Workflow: Check Coverage

Compare installed skills against existing eval plans to identify gaps.

Steps

  1. List all skills from the marketplace/plugin:

    check-updates, spark-authoring-cli, spark-consumption-cli, sqldw-authoring-cli,
    sqldw-consumption-cli, eventhouse-authoring-cli, eventhouse-consumption-cli, e2e-medallion-architecture
    
  2. List existing individual eval plans:

    ls tests/full-eval-tests/plan/03-individual-skills/
    
  3. Compare and report which skills have eval coverage and which are missing.

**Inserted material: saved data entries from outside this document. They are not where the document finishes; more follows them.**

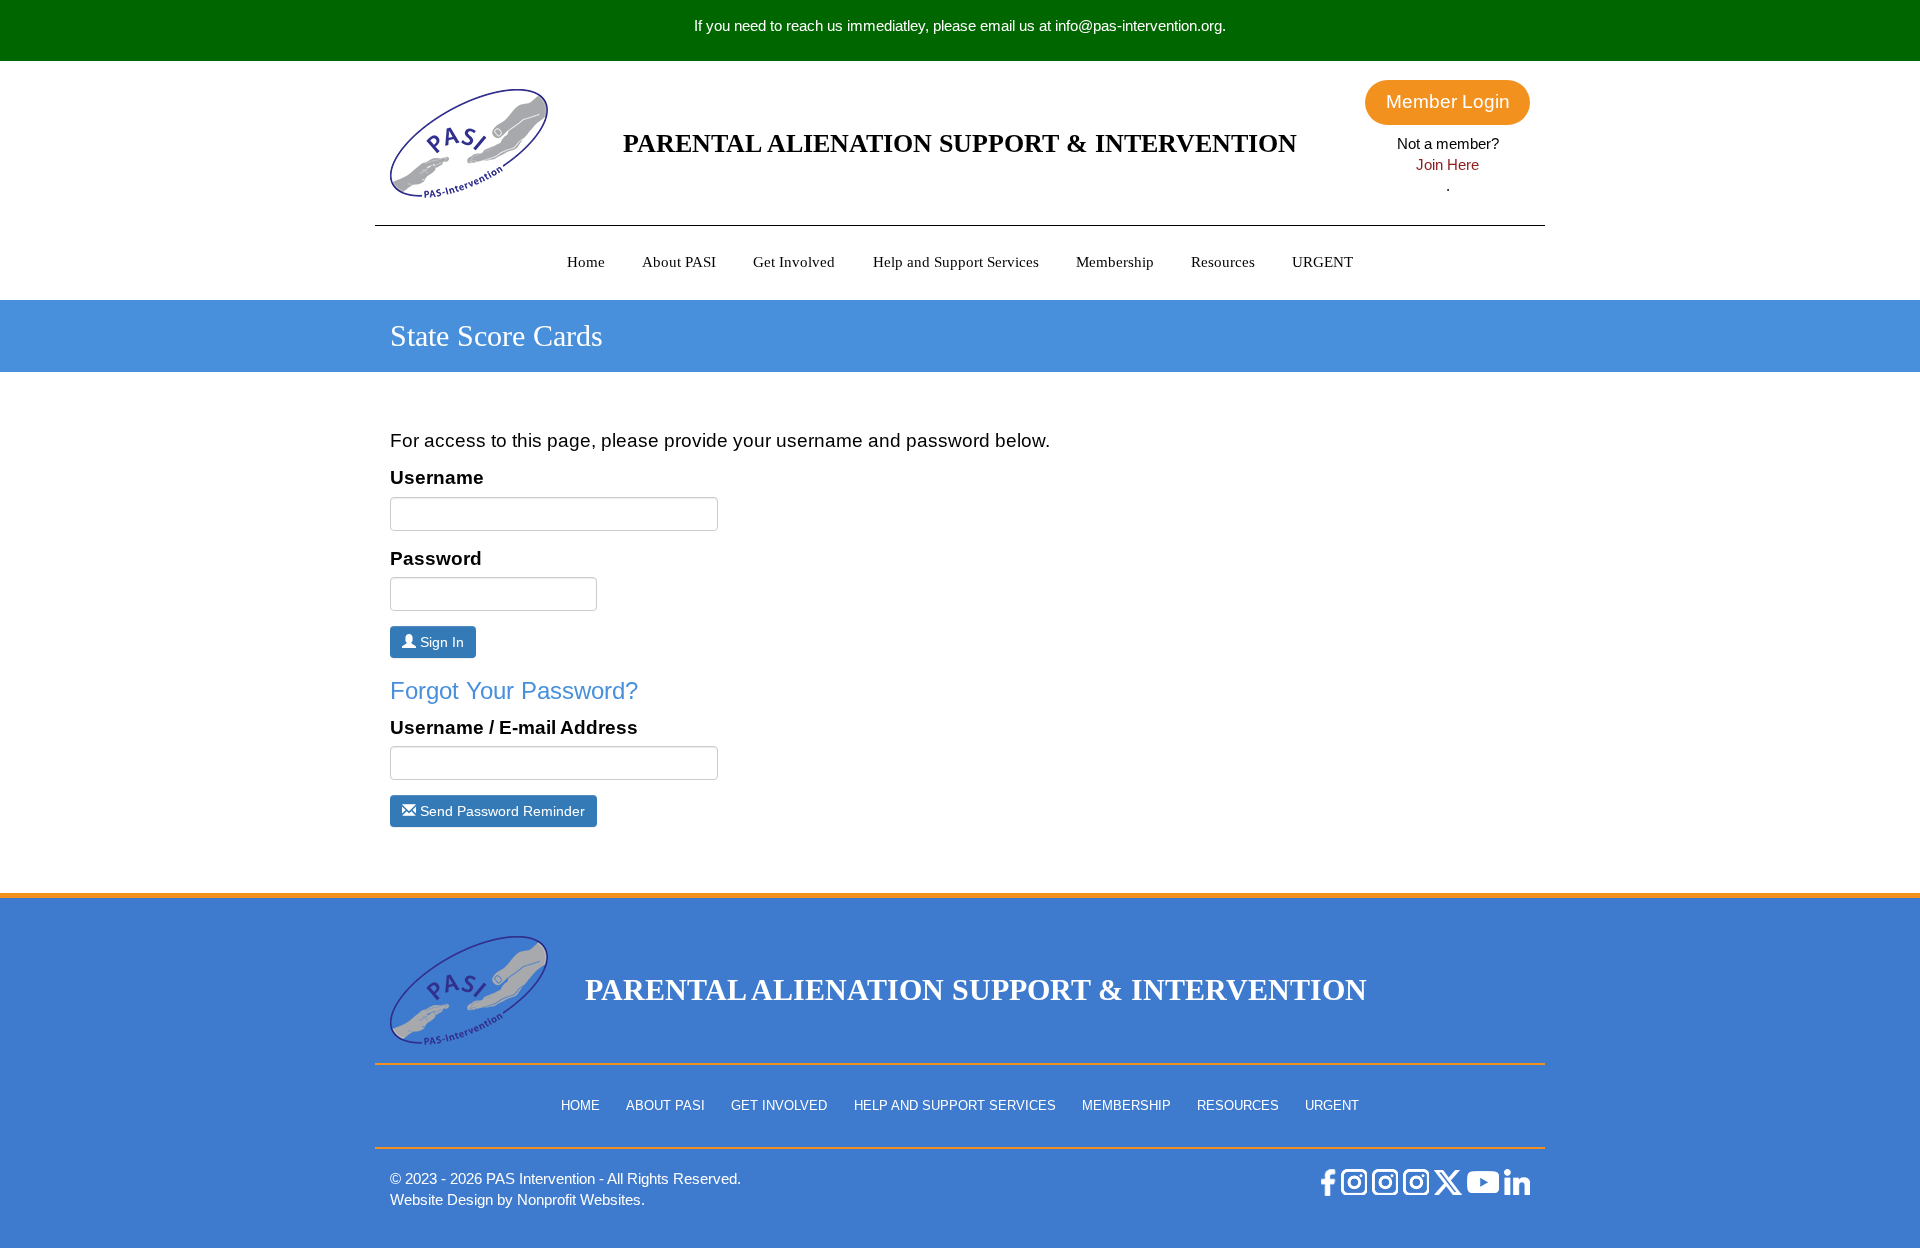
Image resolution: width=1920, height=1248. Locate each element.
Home (586, 262)
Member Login (1448, 101)
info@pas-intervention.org (1138, 25)
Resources (1223, 262)
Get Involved (794, 262)
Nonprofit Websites (579, 1199)
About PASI (679, 262)
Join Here (1447, 164)
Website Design (443, 1199)
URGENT (1322, 262)
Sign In (440, 642)
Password (436, 558)
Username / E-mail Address (514, 727)
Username (437, 477)
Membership (1115, 262)
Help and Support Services (956, 262)
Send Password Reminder (500, 811)
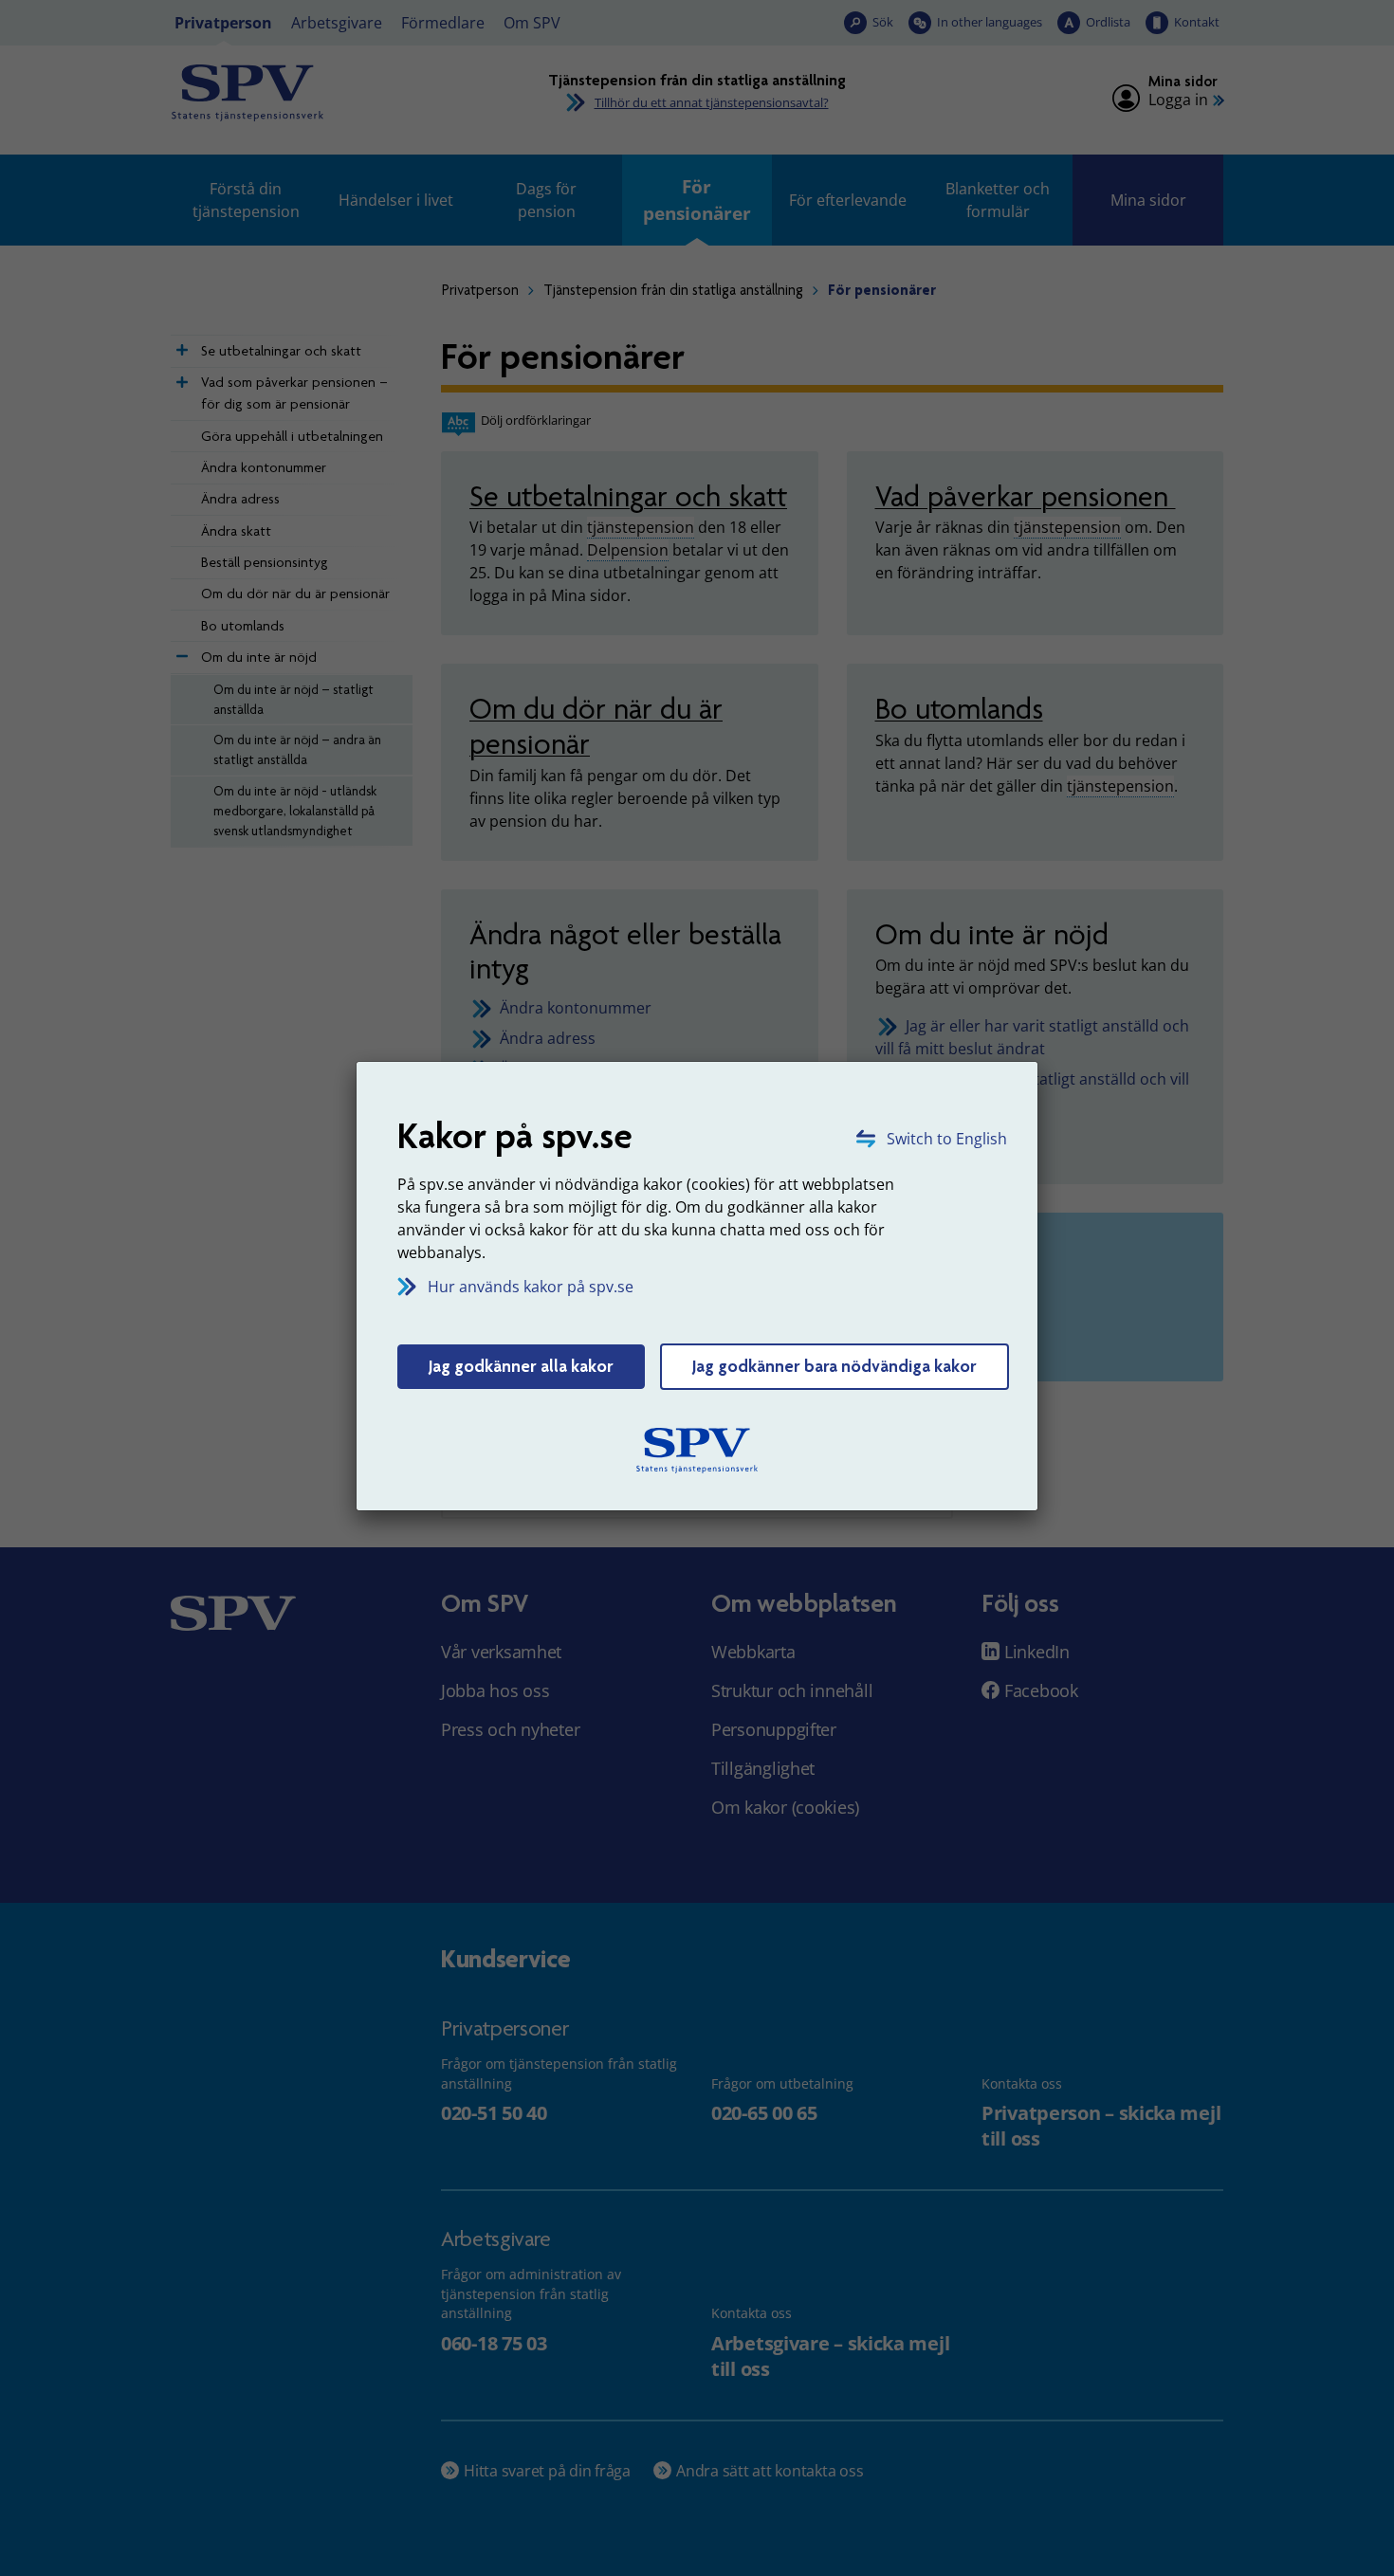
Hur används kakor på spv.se (530, 1286)
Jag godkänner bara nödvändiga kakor (834, 1366)
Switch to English (947, 1138)
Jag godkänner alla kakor (521, 1366)
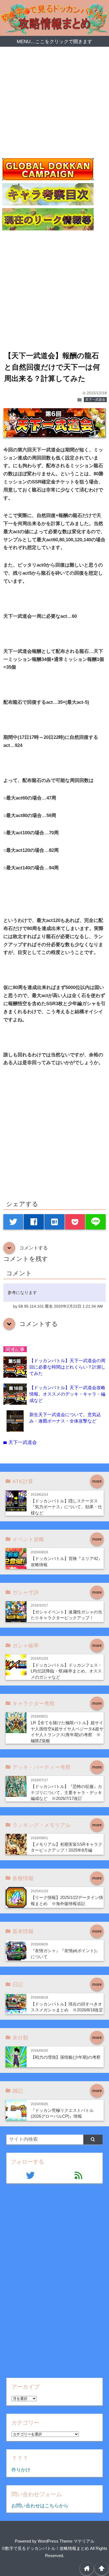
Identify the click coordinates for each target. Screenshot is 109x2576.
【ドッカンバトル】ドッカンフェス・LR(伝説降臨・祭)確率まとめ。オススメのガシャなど (66, 1671)
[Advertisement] (54, 104)
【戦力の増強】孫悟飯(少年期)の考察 (66, 2057)
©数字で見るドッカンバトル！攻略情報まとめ (45, 2548)
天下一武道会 (95, 400)
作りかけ (20, 2469)
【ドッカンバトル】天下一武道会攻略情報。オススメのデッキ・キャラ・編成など (67, 1394)
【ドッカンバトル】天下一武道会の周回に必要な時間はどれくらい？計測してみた (67, 1367)
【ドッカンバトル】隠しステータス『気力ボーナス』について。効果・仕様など (66, 1507)
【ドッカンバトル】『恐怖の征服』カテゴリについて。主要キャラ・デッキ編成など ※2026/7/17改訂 (66, 1792)
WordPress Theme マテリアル (66, 2541)
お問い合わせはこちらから (39, 2505)
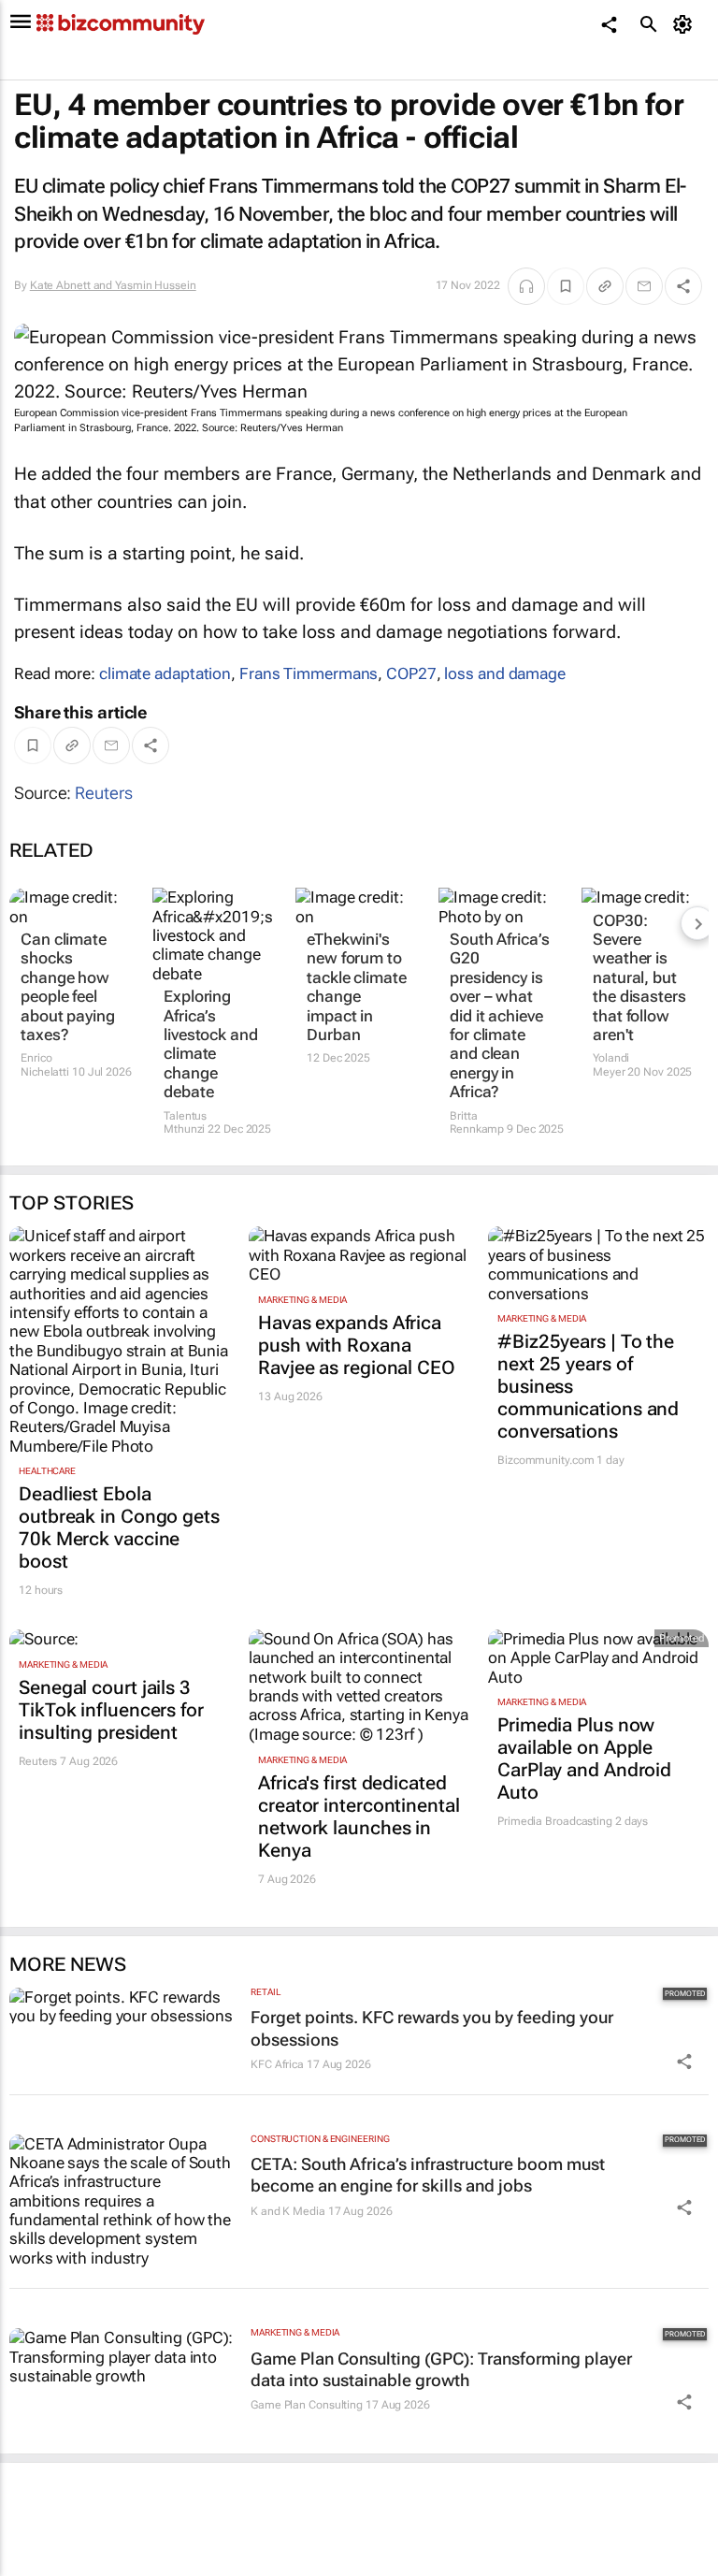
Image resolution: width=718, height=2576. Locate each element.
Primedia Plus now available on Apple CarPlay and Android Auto (584, 1758)
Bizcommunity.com (545, 1460)
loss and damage (505, 673)
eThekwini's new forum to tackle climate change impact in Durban (357, 987)
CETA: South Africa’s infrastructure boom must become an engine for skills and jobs (428, 2174)
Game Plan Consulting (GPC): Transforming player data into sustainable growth (441, 2369)
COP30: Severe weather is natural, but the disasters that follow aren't (639, 977)
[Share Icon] (684, 2061)
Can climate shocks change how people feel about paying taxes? (68, 987)
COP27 (411, 673)
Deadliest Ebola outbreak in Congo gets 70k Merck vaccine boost (119, 1527)
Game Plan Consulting (307, 2404)
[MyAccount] (685, 24)
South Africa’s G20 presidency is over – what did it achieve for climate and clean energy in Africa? (500, 1015)
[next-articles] (697, 923)
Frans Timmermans (308, 673)
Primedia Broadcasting (554, 1821)
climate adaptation (165, 673)
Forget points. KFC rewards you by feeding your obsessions (432, 2027)
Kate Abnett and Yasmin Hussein (113, 285)
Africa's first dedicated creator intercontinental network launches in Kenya (359, 1816)
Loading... (35, 2565)
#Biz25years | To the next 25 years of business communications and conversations (588, 1386)
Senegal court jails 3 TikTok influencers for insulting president (111, 1710)
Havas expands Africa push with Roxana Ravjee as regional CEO (356, 1345)
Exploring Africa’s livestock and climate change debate (211, 1044)
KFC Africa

  4. For missing skills, suggest running the Add Evals workflow.


Must

  • NEVER execute tests, eval prompts, or the test runner script — only provide instructions for the user to run manually
  • Always route "run tests" to the tests/ folder — tell the user to navigate there and run run-full-tests.ps1
  • Follow the eval plan template when creating new eval plans — every test case needs Case ID, Prompt, Expected, Pass criteria
  • Include at least one negative/ambiguous test in every new eval plan
  • Update tracking files when adding evals — plan/00-overview.md, README.md, eval-full-pipeline.md
  • Reference golden data in evalsets/expected-results/ for consistency tests

Prefer

  • Automated eval generation ("add evals for missing skills") over manual creation
  • Reading existing eval plans as templates before creating new ones
  • Running the full suite rather than individual tests for comprehensive coverage
  • Checking the executive summary before diving into detailed results

Avoid

  • Running eval prompts outside the tests/ directory
  • Executing tests, copilot commands, or the run-full-tests.ps1 script — the agent must only tell the user how to run them
  • Creating eval plans without a negative/ambiguous test case
  • Duplicating content already in the README or plan documents — reference them instead
  • Modifying golden result files unless the underlying data generation rules change
  • Skipping the tracking file updates when adding new evals

Examples

Adding Tests

User: "Add tests for the powerbi-consumption-cli skill"

Agent: Creates tests/full-eval-tests/plan/03-individual-skills/eval-powerbi-consumption.md with 10–12 test cases following the template, adds golden data to evalsets/expected-results/, and updates tracking files.

Listing Tests

User: "What tests exist?"

Agent: Lists all eval plans in plan/03-individual-skills/ and plan/04-combined-skills/, plus the quick tests in tests/tests.json, with the recommended execution order.

Running Tests

User: "Run the tests"

Agent:

Tests must be run from the tests/ folder. Navigate there and execute:

cd tests
.\run-full-tests.ps1

Viewing Results

User: "Show me the eval results"

Agent: Reads tests/full-eval-tests/eval-results.md and presents the summary table, highlighting pass rates and any failures.